** PROVIDED MATERIAL follows **

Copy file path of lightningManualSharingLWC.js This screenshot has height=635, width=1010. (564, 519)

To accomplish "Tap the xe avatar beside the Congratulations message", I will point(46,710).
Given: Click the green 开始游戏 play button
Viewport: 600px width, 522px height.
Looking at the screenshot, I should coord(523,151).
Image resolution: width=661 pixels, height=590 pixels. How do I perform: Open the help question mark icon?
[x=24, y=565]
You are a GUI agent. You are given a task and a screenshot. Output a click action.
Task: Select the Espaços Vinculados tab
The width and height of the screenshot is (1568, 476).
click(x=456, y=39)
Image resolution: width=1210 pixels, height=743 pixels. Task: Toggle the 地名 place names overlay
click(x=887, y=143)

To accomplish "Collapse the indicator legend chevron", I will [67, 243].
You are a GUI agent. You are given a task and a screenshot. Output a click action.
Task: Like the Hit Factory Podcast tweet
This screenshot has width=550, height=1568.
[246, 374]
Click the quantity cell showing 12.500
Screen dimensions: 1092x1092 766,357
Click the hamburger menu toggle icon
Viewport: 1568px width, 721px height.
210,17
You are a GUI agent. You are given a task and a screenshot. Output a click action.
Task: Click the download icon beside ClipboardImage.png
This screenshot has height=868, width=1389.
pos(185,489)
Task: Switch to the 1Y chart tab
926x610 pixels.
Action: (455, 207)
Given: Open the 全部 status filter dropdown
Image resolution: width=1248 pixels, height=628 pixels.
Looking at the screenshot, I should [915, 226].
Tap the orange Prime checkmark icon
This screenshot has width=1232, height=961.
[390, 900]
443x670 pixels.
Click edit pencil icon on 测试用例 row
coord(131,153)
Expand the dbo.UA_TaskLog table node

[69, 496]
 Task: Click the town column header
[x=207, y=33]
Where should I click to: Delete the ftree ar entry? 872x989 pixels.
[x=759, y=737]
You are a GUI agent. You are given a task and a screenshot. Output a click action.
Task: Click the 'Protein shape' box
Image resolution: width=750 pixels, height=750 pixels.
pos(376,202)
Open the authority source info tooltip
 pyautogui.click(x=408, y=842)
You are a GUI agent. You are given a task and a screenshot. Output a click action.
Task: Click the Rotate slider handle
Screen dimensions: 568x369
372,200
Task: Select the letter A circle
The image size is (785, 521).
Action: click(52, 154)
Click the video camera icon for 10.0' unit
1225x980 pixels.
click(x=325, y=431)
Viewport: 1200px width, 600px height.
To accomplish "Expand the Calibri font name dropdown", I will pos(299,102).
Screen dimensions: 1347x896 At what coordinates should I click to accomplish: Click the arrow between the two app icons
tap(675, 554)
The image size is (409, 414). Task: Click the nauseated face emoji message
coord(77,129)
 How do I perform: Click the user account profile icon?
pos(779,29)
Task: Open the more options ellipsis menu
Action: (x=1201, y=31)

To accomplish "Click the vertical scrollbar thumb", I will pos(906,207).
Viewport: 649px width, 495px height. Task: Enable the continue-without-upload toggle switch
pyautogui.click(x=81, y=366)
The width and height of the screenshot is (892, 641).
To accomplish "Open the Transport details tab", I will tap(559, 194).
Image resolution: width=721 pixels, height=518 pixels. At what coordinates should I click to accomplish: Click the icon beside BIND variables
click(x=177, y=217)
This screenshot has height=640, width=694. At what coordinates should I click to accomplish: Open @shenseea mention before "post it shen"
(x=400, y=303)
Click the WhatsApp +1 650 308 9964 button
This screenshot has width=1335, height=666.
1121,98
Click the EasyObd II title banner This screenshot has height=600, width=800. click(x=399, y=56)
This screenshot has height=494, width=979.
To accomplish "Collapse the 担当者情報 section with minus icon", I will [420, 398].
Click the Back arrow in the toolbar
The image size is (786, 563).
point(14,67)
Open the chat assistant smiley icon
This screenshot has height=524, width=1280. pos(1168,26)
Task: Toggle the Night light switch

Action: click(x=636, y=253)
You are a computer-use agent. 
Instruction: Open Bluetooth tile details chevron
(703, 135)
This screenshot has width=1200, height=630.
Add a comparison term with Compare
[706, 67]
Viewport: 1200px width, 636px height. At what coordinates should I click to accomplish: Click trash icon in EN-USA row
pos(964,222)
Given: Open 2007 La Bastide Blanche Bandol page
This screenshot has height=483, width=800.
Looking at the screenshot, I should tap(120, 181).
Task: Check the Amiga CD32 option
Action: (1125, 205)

** End of PROVIDED MATERIAL **

■ WORK REQUIRED ■
Copy each entry above exactly, leaving nothing out.

■ ANSWER SECTION ■
Copy file path of lightningManualSharingLWC.js This screenshot has height=635, width=1010. (564, 519)

To accomplish "Tap the xe avatar beside the Congratulations message", I will point(46,710).
Given: Click the green 开始游戏 play button
Viewport: 600px width, 522px height.
Looking at the screenshot, I should coord(523,151).
Image resolution: width=661 pixels, height=590 pixels. How do I perform: Open the help question mark icon?
[x=24, y=565]
You are a GUI agent. You are given a task and a screenshot. Output a click action.
Task: Select the Espaços Vinculados tab
The width and height of the screenshot is (1568, 476).
click(x=456, y=39)
Image resolution: width=1210 pixels, height=743 pixels. Task: Toggle the 地名 place names overlay
click(x=887, y=143)

To accomplish "Collapse the indicator legend chevron", I will [67, 243].
You are a GUI agent. You are given a task and a screenshot. Output a click action.
Task: Like the Hit Factory Podcast tweet
This screenshot has width=550, height=1568.
[246, 374]
Click the quantity cell showing 12.500
Screen dimensions: 1092x1092 766,357
Click the hamburger menu toggle icon
Viewport: 1568px width, 721px height.
210,17
You are a GUI agent. You are given a task and a screenshot. Output a click action.
Task: Click the download icon beside ClipboardImage.png
This screenshot has height=868, width=1389.
pos(185,489)
Task: Switch to the 1Y chart tab
926x610 pixels.
Action: (455, 207)
Given: Open the 全部 status filter dropdown
Image resolution: width=1248 pixels, height=628 pixels.
Looking at the screenshot, I should [915, 226].
Tap the orange Prime checkmark icon
This screenshot has width=1232, height=961.
[390, 900]
443x670 pixels.
Click edit pencil icon on 测试用例 row
coord(131,153)
Expand the dbo.UA_TaskLog table node

[69, 496]
 Task: Click the town column header
[x=207, y=33]
Where should I click to: Delete the ftree ar entry? 872x989 pixels.
[x=759, y=737]
You are a GUI agent. You are given a task and a screenshot. Output a click action.
Task: Click the 'Protein shape' box
Image resolution: width=750 pixels, height=750 pixels.
pos(376,202)
Open the authority source info tooltip
 pyautogui.click(x=408, y=842)
You are a GUI agent. You are given a task and a screenshot. Output a click action.
Task: Click the Rotate slider handle
Screen dimensions: 568x369
372,200
Task: Select the letter A circle
The image size is (785, 521).
Action: click(52, 154)
Click the video camera icon for 10.0' unit
1225x980 pixels.
click(x=325, y=431)
Viewport: 1200px width, 600px height.
To accomplish "Expand the Calibri font name dropdown", I will pos(299,102).
Screen dimensions: 1347x896 At what coordinates should I click to accomplish: Click the arrow between the two app icons
tap(675, 554)
The image size is (409, 414). Task: Click the nauseated face emoji message
coord(77,129)
 How do I perform: Click the user account profile icon?
pos(779,29)
Task: Open the more options ellipsis menu
Action: (x=1201, y=31)

To accomplish "Click the vertical scrollbar thumb", I will pos(906,207).
Viewport: 649px width, 495px height. Task: Enable the continue-without-upload toggle switch
pyautogui.click(x=81, y=366)
The width and height of the screenshot is (892, 641).
To accomplish "Open the Transport details tab", I will tap(559, 194).
Image resolution: width=721 pixels, height=518 pixels. At what coordinates should I click to accomplish: Click the icon beside BIND variables
click(x=177, y=217)
This screenshot has height=640, width=694. At what coordinates should I click to accomplish: Open @shenseea mention before "post it shen"
(x=400, y=303)
Click the WhatsApp +1 650 308 9964 button
This screenshot has width=1335, height=666.
1121,98
Click the EasyObd II title banner This screenshot has height=600, width=800. click(x=399, y=56)
This screenshot has height=494, width=979.
To accomplish "Collapse the 担当者情報 section with minus icon", I will [420, 398].
Click the Back arrow in the toolbar
The image size is (786, 563).
point(14,67)
Open the chat assistant smiley icon
This screenshot has height=524, width=1280. pos(1168,26)
Task: Toggle the Night light switch

Action: click(x=636, y=253)
You are a computer-use agent. 
Instruction: Open Bluetooth tile details chevron
(703, 135)
This screenshot has width=1200, height=630.
Add a comparison term with Compare
[706, 67]
Viewport: 1200px width, 636px height. At what coordinates should I click to accomplish: Click trash icon in EN-USA row
pos(964,222)
Given: Open 2007 La Bastide Blanche Bandol page
This screenshot has height=483, width=800.
Looking at the screenshot, I should tap(120, 181).
Task: Check the Amiga CD32 option
Action: (1125, 205)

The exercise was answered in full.